Indian expats rejoice as rupee hits 15.60 vs Dh1
Indians expats living in the UAE and elsewhere across the Gulf, and indeed in other foreign lands, are cashing in on a weak rupee by remitting record money home, even if that means borrowing through their skin.
The Indian rupee fell to a fresh all-time low of Rs15.5955 against the UAE dirham (Rs57.28 against $1) at 11.20am UAE time (7.20am GMT) on Friday, June 22, as lack of good news globally and a constantly deteriorating local economy puts more pressure on the emerging economy’s beleaguered currency.
Including today's decline, the rupee is now down 30 per cent since hitting a 52-week low of Rs11.998 against Dh1 on August 2, 2011.
This is being seen by non-resident Indians (NRIs) as an opportune time to remit record sums home, say experts, with local bankers in the UAE acknowledging a surge in personal loan applications from Indians due to the most favourable exchange rates ever.
According to a World Bank report on remittances, India is the world’s largest recipient of remittances – or money sent back home by its nationals working in a foreign land – with the country benefiting from a record $64 billion in 2011, a 10 per cent surge over the $58 billion that the country received in 2010.
An upward revision to flows to India in 2011 (by $5.8 billion) is primarily due to a weak rupee and robust economic activity in the Gulf Cooperation Council countries, which are major destinations of recent migrants,” the World Bank report said.
This year, in 2012, that figure is expected to reach at least $70 billion, believe analysts, with the rupee making successive lifetime lows in the past few months.
Anecdotally too, the evidence is stark. Emirates 24/7 visited a couple of foreign exchange remittance houses this morning and witnessed swelling queues, comprising mostly Indian nationals, getting in line to remit money thanks to the better-than-ever exchange rates.
Market traders and forex experts believe that rupee could slide further should confidence in the domestic economy deteriorate, or if the global risk environment worsens.
Traders said the Reserve Bank of India (RBI), the country’s central bank, intervened though at a smaller scale this morning by selling US dollars to support the battered currency. "The RBI was seen selling dollars from 56.40 rupee levels. It seemed like mild selling," newswire Reuters quoted an unnamed state-run bank dealer as saying.
“The Indian rupee continued to weaken against the US dollar last week. The weakness came on the back of the RBI’s decision to keep the interest rates and cash reserve ratio unchanged. A Fitch downgrade of the country’s sovereign outlook also hurt the rupee,” said Subhash Gangadharan, currency analyst with HDFC Securities, in his weekly currency update on Tuesday.

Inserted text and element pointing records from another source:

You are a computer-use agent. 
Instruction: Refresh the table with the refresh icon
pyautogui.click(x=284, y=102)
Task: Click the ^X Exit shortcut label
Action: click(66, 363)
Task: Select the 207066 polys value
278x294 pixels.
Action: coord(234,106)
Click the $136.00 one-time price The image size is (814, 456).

With uncertainty looming in the global economic domain, emerging market currencies, especially the Indian rupee, are likely to be hit hard if the inflow of bad news continues unabated.

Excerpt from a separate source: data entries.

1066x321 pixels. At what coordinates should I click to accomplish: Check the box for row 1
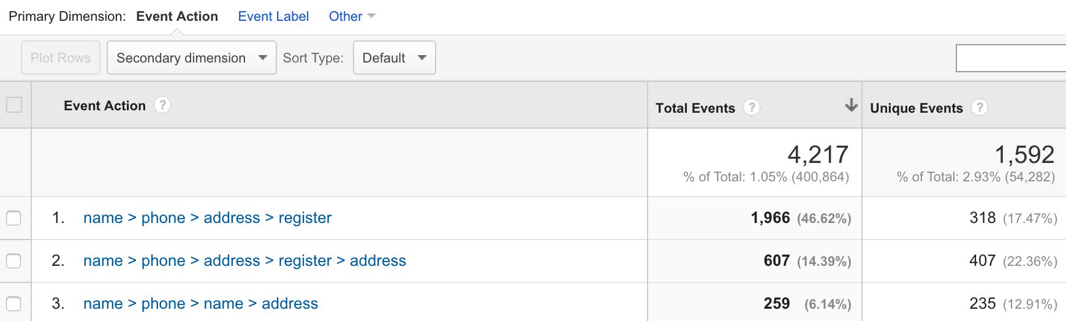point(13,218)
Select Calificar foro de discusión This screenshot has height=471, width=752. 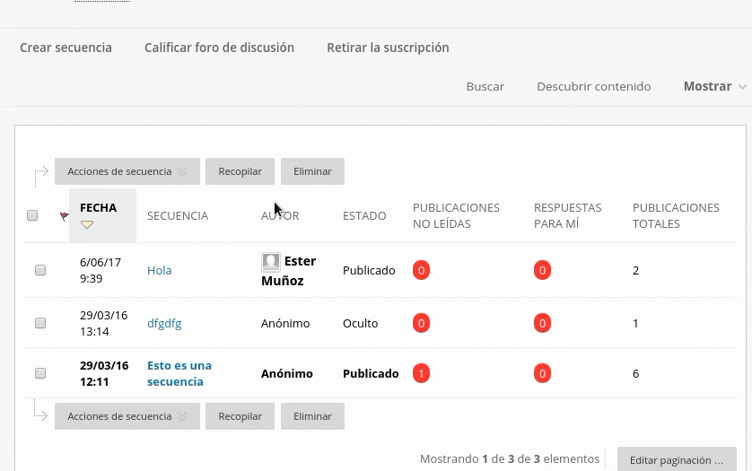pyautogui.click(x=219, y=48)
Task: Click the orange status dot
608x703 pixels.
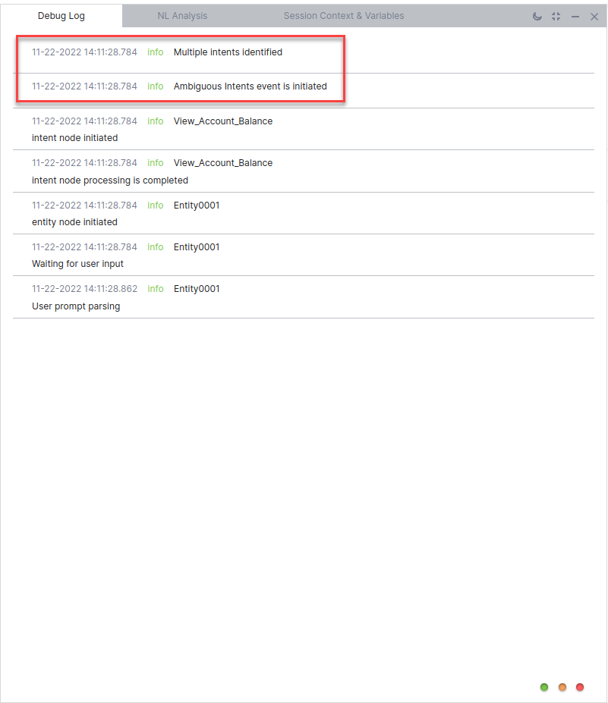Action: click(x=562, y=687)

“In case of severe deterioration in the global investor risk appetite, the most likely immediate impact would be a sharp depreciation of the rupee and a steep fall in the equities. Other asset classes would also come under a lot of strain,” said Gangadharan.
Adding to the flow of bad news is the shortage of US dollar supply in India, something that can have an immediate impact on the Asian currency.
“Dollar shortage in the inter-bank market could become severe as there would be a flight of capital and inter-banking funding markets could freeze for some time, like during the Lehman crisis, the previous most severe market dislocation in 2008. Rupee liquidity would also be squeezed, as the RBI would have to intervene aggressively and sell dollars to stem the pressure on the rupee,” said Gangadharan.
“We may re-test recent record lows as soon as by the end of this week, and hence need to watch out for RBI, unless we get some positive moves from the government,” he added.
“The economic impact on India of the euro zone troubles would be particularly severe at a time when growth is already slowing. Export demand would shrink as external demand has a close correlation to world trade growth. Global trade contraction is highly likely in the event of synchronised recession in major global economies,” he explained.
“Investment cycle in India would be hampered severely and even domestic consumption would be adversely impacted on account of a loss of confidence,” he added.